1566 "It is in the Eucharistic cult or in the Eucharistic assembly of the faithful (synaxis) that they exercise in a supreme degree their sacred office; there, acting in the person of Christ and proclaiming his mystery, they unite the votive offerings of the faithful to the sacrifice of Christ their head, and in the sacrifice of the Mass they make present again and apply, until the coming of the Lord, the unique sacrifice of the New Testament, that namely of Christ offering himself once for all a spotless victim to the Father." From this unique sacrifice their whole priestly ministry draws its strength.
1567 "The priests, prudent cooperators of the episcopal college and its support and instrument, called to the service of the People of God, constitute, together with their bishop, a unique sacerdotal college (presbyterium) dedicated, it is, true to a variety of distinct duties. In each local assembly of the faithful they represent, in a certain sense, the bishop, with whom they are associated in all trust and generosity; in part they take upon themselves his duties and solicitude and in their daily toils discharge them." priests can exercise their ministry only in dependence on the bishop and in communion with him. the promise of obedience they make to the bishop at the moment of ordination and the kiss of peace from him at the end of the ordination liturgy mean that the bishop considers them his co-workers, his sons, his brothers and his friends, and that they in return owe him love and obedience.

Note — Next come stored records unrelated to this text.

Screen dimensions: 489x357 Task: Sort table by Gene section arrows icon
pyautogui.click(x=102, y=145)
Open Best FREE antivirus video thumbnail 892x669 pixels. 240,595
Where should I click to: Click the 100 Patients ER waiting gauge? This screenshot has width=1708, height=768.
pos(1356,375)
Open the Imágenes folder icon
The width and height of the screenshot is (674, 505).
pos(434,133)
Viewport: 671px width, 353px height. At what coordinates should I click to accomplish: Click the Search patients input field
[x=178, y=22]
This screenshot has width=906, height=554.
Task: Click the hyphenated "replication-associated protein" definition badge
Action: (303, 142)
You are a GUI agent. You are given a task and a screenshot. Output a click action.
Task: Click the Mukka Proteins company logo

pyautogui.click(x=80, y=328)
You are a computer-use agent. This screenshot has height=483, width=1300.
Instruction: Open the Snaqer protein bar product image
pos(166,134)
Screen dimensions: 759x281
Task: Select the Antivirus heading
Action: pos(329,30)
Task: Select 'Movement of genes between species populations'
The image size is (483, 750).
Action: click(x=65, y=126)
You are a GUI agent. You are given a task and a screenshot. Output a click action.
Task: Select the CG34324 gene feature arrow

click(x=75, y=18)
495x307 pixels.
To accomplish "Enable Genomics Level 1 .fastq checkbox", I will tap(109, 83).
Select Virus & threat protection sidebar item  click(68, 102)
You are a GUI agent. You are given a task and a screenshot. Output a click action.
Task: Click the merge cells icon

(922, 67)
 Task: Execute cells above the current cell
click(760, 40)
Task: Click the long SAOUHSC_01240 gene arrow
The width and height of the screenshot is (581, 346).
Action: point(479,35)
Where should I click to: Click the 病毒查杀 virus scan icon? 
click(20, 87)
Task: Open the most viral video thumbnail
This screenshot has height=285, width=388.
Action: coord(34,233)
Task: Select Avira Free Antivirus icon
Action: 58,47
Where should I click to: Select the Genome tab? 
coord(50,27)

1568 "All priests, who are constituted in the order of priesthood by the sacrament of Order, are bound together by an intimate sacramental brotherhood, but in a special way they form one priestly body in the diocese to which they are attached under their own bishop. . ;" The unity of the presbyterium finds liturgical expression in the custom of the presbyters' imposing hands, after the bishop, during the Ate of ordination.
The ordination of deacons - "in order to serve"
1569 "At a lower level of the hierarchy are to be found deacons, who receive the imposition of hands 'not unto the priesthood, but unto the ministry."' At an ordination to the diaconate only the bishop lays hands on the candidate, thus signifying the deacon's special attachment to the bishop in the tasks of his "diakonia."
1570 Deacons share in Christ's mission and grace in a special way. The sacrament of Holy Orders marks them with an imprint (“character") which cannot be removed and which configures them to Christ, who made himself the "deacon" or servant of all. Among other tasks, it is the task of deacons to assist the bishop and priests in the celebration of the divine mysteries, above all the Eucharist, in the distribution of Holy Communion, in assisting at and blessing marriages, in the proclamation of the Gospel and preaching, in presiding over funerals, and in dedicating themselves to the various ministries of charity.
1571 Since the Second Vatican Council the Latin Church has restored the diaconate "as a proper and permanent rank of the hierarchy," while the Churches of the East had always maintained it. This permanent diaconate, which can be conferred on married men, constitutes an important enrichment for the Church's mission. Indeed it is appropriate and useful that men who carry out a truly diaconal ministry in the Church, whether in its liturgical and pastoral life or whether in its social and charitable works, should "be strengthened by the imposition of hands which has come down from the apostles. They would be more closely bound to the altar and their ministry would be made more fruitful through the sacramental grace of the diaconate."